概述
随机森林和GBDT部分对比
一:随机森林(bagging思想)
- 通过构建决策树然后进行分类,最后选择种类比较多的类别
- 随机:随机选取固定的样本和固定的特征
- 集成学习:投票选举(民主集中制)
二:GBDT(boosting思想)
- GBDT是回归树不是分类树
- 核心在于累加所有树的结果最为最终结果
- 利用损失函数的负梯度去模拟残差,使用残差构建决策树
- 为什么使用梯度决策树而不是回归算法
1 | > 回归算法寻找参数和目标值之间存在的某种曲线关系,但是当某些特征与目标值之间无线性关系可使用梯度决策树。 |
2.1 参数说明
class sklearn.ensemble.GradientBoostingRegressor(loss='ls', learning_rate=0.1, n_estimators=100, subsample=1.0, min_samples_split=2, min_samples_leaf=1, min_weight_fraction_leaf=0.0, max_depth=3, init=None, random_state=None, max_features=None, alpha=0.9, verbose=0, max_leaf_nodes=None, warm_start=False, presort='auto')
n_estimators:指GBR使用的学习算法的数量。
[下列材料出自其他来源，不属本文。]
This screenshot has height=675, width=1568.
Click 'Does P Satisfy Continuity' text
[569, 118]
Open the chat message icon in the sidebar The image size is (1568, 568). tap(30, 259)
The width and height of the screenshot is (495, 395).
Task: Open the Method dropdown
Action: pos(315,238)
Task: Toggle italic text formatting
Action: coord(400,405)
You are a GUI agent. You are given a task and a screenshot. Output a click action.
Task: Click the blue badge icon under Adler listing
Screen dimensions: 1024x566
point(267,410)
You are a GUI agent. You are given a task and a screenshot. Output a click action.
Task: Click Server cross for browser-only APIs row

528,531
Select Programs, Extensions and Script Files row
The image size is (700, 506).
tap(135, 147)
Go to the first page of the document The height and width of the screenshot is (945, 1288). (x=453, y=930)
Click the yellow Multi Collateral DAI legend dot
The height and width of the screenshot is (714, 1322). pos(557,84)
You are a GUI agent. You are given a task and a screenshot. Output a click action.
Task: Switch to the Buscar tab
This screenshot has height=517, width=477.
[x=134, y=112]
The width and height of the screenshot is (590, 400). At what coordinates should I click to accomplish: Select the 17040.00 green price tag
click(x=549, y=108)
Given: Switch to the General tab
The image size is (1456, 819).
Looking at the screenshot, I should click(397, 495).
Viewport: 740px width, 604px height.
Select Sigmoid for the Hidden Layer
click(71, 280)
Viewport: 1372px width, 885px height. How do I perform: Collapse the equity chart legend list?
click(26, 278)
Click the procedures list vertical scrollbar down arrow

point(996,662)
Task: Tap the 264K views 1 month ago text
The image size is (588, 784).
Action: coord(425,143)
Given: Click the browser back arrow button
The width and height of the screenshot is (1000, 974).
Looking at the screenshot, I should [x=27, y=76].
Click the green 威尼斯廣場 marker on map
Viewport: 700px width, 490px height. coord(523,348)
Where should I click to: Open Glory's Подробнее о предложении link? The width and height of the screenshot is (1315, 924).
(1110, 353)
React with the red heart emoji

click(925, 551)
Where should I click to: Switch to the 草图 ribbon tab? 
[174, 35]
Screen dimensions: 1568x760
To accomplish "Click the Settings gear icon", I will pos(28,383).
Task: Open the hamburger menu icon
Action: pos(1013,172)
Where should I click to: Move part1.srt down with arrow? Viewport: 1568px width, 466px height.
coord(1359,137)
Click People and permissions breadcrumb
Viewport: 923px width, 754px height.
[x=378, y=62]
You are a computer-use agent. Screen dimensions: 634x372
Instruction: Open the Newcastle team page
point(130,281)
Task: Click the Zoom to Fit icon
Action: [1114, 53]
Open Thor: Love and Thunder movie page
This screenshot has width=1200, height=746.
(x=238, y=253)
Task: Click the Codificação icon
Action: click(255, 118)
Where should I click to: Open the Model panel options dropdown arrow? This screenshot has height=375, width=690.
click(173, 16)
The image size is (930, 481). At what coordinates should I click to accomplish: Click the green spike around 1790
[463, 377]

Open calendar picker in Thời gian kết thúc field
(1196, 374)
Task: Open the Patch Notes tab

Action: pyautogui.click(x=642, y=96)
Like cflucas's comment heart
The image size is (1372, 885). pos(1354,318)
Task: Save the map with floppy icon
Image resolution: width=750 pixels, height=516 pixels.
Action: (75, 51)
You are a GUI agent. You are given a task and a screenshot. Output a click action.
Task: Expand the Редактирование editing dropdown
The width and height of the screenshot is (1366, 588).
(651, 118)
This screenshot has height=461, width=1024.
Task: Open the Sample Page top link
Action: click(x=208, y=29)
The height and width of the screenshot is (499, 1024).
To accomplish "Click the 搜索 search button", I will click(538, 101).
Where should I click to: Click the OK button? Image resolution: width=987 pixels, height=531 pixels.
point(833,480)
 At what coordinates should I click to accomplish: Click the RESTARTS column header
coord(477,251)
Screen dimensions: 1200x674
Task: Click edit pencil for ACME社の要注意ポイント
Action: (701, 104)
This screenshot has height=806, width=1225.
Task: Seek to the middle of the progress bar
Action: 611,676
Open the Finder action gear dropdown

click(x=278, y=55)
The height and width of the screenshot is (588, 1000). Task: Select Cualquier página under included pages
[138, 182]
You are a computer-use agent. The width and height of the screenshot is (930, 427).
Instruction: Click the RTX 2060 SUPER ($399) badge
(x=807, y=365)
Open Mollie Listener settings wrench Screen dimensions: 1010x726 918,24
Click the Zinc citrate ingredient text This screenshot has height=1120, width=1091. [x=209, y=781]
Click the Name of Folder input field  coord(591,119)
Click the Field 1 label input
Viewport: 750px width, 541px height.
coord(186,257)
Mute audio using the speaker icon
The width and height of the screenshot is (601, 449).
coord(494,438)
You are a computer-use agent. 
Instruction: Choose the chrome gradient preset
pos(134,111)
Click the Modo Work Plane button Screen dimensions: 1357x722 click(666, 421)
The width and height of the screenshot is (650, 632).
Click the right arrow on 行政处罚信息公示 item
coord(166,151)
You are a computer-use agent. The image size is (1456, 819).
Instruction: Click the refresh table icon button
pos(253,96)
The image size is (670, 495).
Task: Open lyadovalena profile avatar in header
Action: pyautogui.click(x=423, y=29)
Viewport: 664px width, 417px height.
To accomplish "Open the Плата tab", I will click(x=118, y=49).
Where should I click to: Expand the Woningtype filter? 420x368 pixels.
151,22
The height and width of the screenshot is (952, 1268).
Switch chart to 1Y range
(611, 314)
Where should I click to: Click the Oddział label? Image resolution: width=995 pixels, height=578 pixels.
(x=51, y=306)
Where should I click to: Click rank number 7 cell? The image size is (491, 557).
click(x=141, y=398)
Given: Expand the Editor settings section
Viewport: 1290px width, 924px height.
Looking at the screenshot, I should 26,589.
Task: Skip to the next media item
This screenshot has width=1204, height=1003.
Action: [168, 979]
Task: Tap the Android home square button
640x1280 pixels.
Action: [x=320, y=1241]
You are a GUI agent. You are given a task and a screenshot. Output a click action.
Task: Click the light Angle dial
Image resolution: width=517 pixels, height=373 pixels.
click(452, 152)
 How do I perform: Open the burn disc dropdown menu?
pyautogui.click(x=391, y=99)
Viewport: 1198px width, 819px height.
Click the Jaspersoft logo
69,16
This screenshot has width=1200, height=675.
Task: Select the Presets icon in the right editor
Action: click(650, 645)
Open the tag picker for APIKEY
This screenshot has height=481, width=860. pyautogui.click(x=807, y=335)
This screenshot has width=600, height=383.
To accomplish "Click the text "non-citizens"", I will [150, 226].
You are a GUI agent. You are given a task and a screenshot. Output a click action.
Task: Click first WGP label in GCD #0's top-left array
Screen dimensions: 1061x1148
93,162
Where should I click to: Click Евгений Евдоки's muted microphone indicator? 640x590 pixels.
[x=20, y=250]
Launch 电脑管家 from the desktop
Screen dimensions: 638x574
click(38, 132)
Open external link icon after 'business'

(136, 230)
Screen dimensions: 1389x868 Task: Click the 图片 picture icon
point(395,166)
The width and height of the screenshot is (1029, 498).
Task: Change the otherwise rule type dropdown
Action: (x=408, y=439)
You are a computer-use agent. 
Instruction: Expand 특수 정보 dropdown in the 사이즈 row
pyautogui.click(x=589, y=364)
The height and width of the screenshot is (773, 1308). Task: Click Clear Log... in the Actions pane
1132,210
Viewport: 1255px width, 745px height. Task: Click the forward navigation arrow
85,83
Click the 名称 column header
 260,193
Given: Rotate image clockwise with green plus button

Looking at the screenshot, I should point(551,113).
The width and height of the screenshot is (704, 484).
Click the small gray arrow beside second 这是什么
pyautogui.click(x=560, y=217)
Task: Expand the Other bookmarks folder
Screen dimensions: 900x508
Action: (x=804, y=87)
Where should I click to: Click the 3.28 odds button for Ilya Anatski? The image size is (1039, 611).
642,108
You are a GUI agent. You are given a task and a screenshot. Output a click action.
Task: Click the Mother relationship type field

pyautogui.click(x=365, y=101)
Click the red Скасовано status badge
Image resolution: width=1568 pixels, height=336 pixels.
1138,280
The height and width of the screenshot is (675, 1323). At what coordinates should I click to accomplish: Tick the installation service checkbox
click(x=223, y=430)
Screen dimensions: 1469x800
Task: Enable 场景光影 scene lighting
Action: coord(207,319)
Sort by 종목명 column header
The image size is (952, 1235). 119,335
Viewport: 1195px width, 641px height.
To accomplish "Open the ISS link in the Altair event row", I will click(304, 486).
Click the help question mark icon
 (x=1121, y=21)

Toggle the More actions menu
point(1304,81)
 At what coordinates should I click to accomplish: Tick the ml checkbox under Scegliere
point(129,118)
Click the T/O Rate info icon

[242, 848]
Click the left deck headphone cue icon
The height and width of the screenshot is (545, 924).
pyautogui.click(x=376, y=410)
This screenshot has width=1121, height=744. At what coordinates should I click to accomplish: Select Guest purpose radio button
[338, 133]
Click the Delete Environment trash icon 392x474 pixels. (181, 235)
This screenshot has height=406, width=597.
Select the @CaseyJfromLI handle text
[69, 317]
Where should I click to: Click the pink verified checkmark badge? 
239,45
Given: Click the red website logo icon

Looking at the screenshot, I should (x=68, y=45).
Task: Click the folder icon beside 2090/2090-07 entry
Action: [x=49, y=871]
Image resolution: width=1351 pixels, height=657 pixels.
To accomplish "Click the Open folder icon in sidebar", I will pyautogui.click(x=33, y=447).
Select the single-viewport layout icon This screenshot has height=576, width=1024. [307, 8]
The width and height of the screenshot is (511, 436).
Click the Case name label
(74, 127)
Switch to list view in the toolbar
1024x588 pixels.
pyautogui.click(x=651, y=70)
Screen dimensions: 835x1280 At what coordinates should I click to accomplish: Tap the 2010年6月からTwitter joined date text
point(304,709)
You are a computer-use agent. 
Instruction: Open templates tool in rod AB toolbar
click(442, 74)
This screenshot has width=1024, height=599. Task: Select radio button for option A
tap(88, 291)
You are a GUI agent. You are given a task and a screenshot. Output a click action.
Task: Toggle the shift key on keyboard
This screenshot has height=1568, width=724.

通常,如果你的设备性能更好,可以把n_estimators设置的更大,效果也会更好。
max_depth:应该在优化其他参数之前先调整max_depth参数。因为每个学习算法都是一颗决策树,max_depth决定了树生成的节点数。选择合适的节点数量可以更好的拟合数据,而更多的节点数可能造成拟合过度。
loss:loss参数决定损失函数,也直接影响误差。默认值为ls,表示最小二乘法(least squares)。还有最小绝对值差值,Huber损失和分位数损失(quantiles)等等。
learning_rate:学习率
2.1.1 参数调整
Grid Search来选择性能表现最好的超参数
https://zhuanlan.zhihu.com/p/55524425
在Gradient Boosting Regressor 模型中,有一些独立的参数最好是手动调整。
超参数主要使用了:
- n_estimators=2000,
- learning_rate=0.01,
- max_depth=15,
- max_features=’sqrt’,
- min_samples_leaf=10,
- min_samples_split=10,
- loss=’ls’,
- random_state =42)
2.2 负荷预测程序说明记录
1. 误差偏大的处理方法
误差偏大的原因:缺失值处理不当(0或空值设置为均值)
因为数据波动较大,设置为历史均值是否存在较大的参考价值。其次数据量教少直接删除也不太可取。尝试设置为近一年的均值进行测试。